Wenn Paul Amrod in die Tasten haut und das Fenster offen ist, kann Hubl Greiner ihn gut hören. Die beiden sind Freunde, Greiner ist Musiker und Filmemacher und lebt seit 1988 in der Chérisy. Er und seine Partnerin, die Schauspielerin Claudia Knupfer, sind zu Besuch bei Paul Amrod. „Mein liebster Mensch von allen“, sagt Amrod über Greiner.

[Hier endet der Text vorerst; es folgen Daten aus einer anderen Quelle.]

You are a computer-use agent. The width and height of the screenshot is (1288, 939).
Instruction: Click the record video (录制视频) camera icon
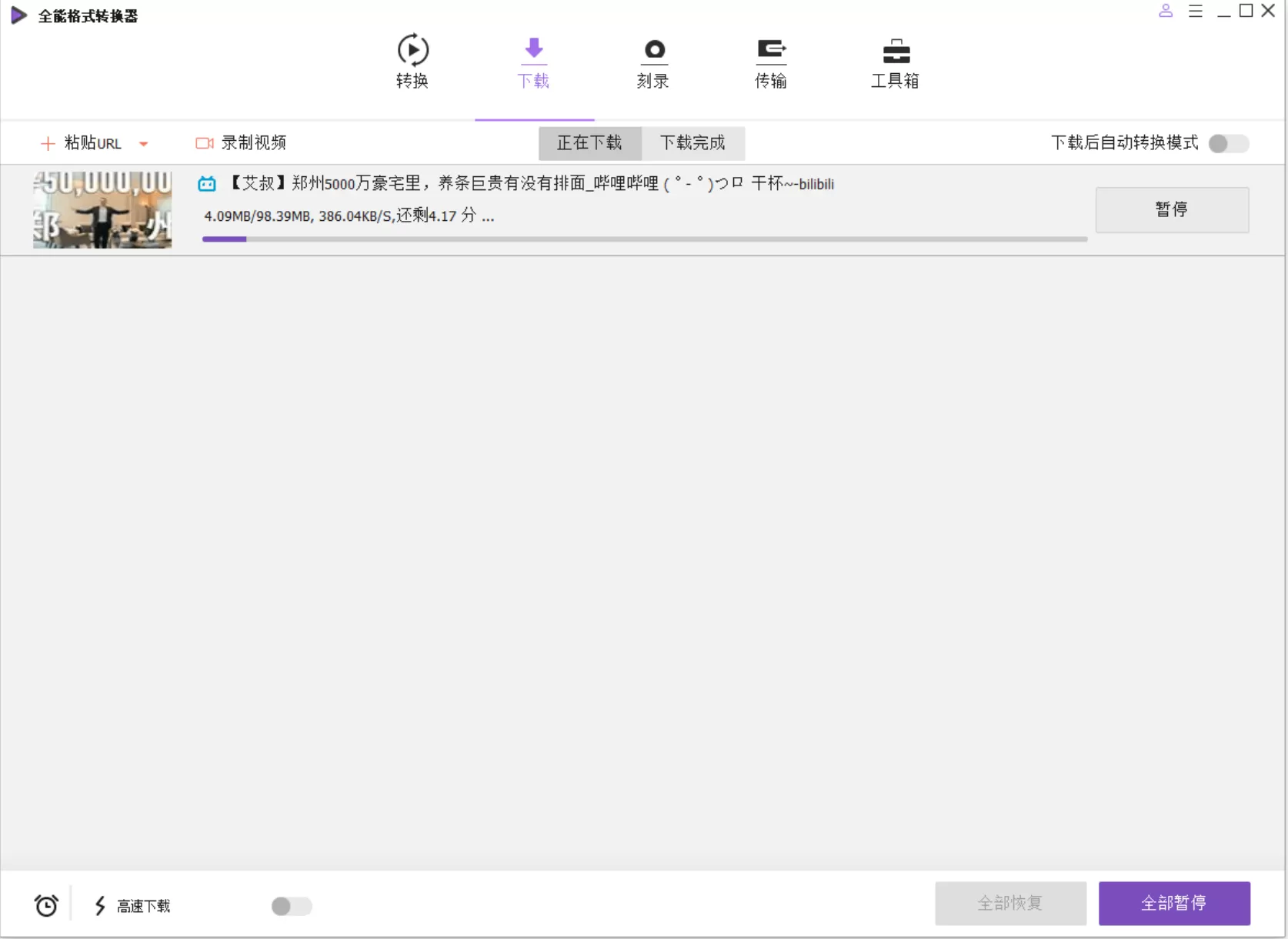pyautogui.click(x=204, y=143)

Zwei Freunde: Hubl Greiner und Paul Amrod (rechts)
Zwei Freunde: Hubl Greiner und Paul Amrod (rechts) | Bild: Isabelle Graef

Die beiden Freigeister haben schon viele Musik-Sessions draußen auf der großen Wiese gemacht, mit allen, die dabei sein wollten. Der 68-jährige Hubl Greiner drehte sogar einen Film über die Chérisy.

Was mögen sie alle am Leben hier? „Es ist ein Lebensentwurf, Dinge gemeinsam zu machen, statt alleine und sich einzubringen“, sagt Knupfer. Da wären die jungen Leute, die sich „Superhelden“ nennen und sich zur Aufgabe gemacht haben, Sperrmüll von ehemaligen Bewohnern auszumisten. Da wäre das in Eigenregie organisierte Chérisy-Fest jedes Jahr. Und und und.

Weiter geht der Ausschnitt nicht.